INFORMATION PROVIDED section start

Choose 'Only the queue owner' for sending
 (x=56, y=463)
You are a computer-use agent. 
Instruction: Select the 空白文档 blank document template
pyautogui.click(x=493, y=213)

INFORMATION PROVIDED section end

In full and exactly as written, the listing is to be copied again.

Choose 'Only the queue owner' for sending
 (x=56, y=463)
You are a computer-use agent. 
Instruction: Select the 空白文档 blank document template
pyautogui.click(x=493, y=213)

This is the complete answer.